Bereits im Jahr 2012 trat der Erste Glücksspieländerungsstaatsvertrag (1. GlüÄndStV)  als Staatsvertrag zwischen allen deutschen Bundesländerung in Kraft. In Nordrhein-Westfalen wurde der Staatsvertrag durch das Ausführungsgesetz vom 13.11.2012 (AG GlüSTV NRW) umgesetzt . Besondere Anforderungen an die Kommunen stellt der Glückspielstaatsvertrag,  weil er „zur Bekämpfung der Spielsucht“ bundesweit insbesondere Abstandsbeschränkungen für Spielhallen vorsieht. Die Durchsetzung dieser Beschränkungen ist nunmehr Aufgabe der Kommunen.

Die Erteilung einer Erlaubnis für eine Spielhalle, die in einem baulichen Verbund mit weiteren Spielhallen steht, insbesondere in einem gemeinsamen Gebäude oder Gebäudekomplex untergebracht ist, ist ausgeschlossen (Verbot der Mehrfachkonzessionen). Ein Mindestabstand von 350 Metern Luftlinie zu einer anderen Spielhalle soll nicht unterschritten werden. Die Spielhalle soll nicht in räumlicher Nähe zu öffentlichen Schulen und Einrichtungen der Kinder- und Jugendhilfe betrieben werden; dabei soll regelmäßig der erwähnte Mindestabstand zu Grunde gelegt werden. Die für die Erlaubnis zuständige Behörde darf unter Berücksichtigung der Verhältnisse im Umfeld des jeweiligen Standortes und der Lage des Einzelfalls jedoch von der Maßgabe zum Mindestabstand abweichen.

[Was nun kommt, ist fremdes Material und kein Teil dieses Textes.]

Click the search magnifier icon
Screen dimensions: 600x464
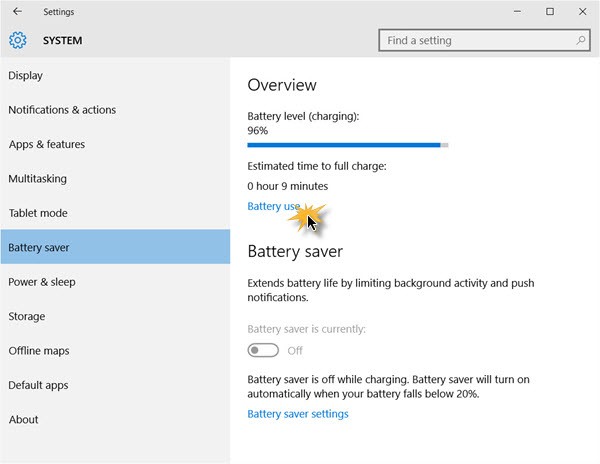580,40
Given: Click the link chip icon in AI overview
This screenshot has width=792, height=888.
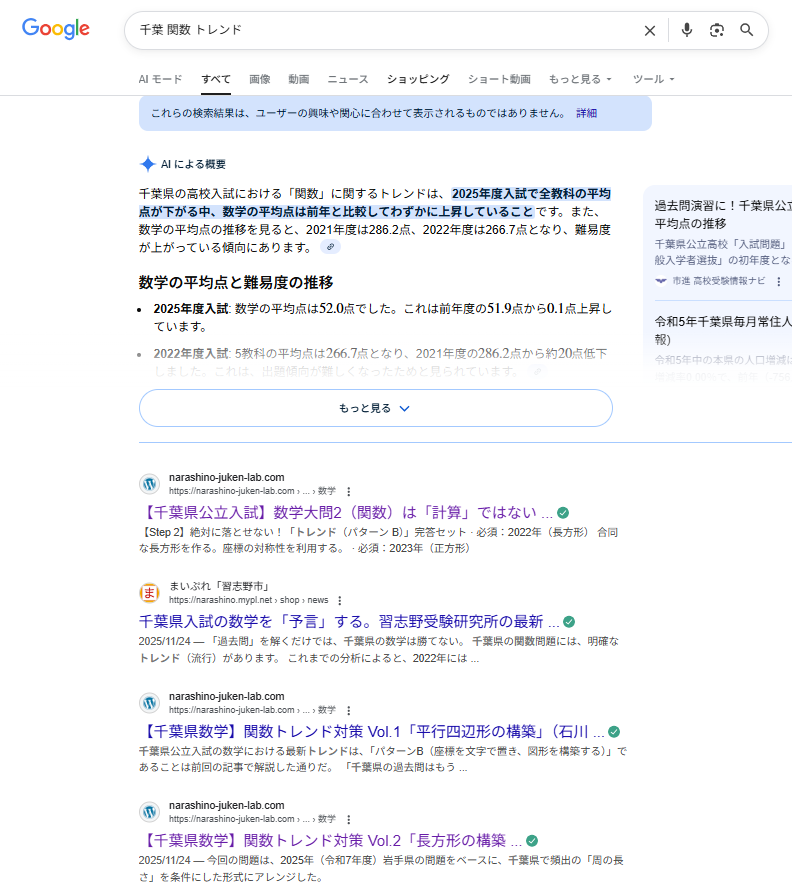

Der Betrieb einer Spielhalle steht unter einem Verbot mit Erlaubnisvorbehalt. Dies bedeutet, dass der Betrieb einer Spielhalle grundsätzlich untersagt ist, wenn keine gesonderte Erlaubnis erteilt wurde. Rechtsgrundlage für die Erteilung der Erlaubnis ist § 24 Abs. 1 GlüStV und § 16 AG GlüStV NRW.
Für den Erlass einer entsprechenden Erlaubnis ist die örtliche Ordnungsbehörde – also die Kommune – verantwortlich. Diese hat zu prüfen, ob die Voraussetzung für die Erteilung vorliegen, mithin auch, ob der vorgenannte Mindestabstand eingehalten wird. Hierbei handelt es sich nicht um eine Ermessensvorschrift, so dass die Erteilung der Erlaubnis grundsätzlich zwingend abzulehnen ist, wenn der Mindestabstand nicht eingehalten wird. Die Behörde kann lediglich unter Berücksichtigung der Verhältnisse im Umfeld des jeweiligen Standortes und der Lage des Einzelfalls von der Maßgabe des Mindestabstands abweichen. Liegen also keine Umstände vor, die den Fall als atypisch erscheinen lassen, so ist die Erteilung der Erlaubnis bei Nichteinhaltung des Mindestabstandes zwingend abzulehnen.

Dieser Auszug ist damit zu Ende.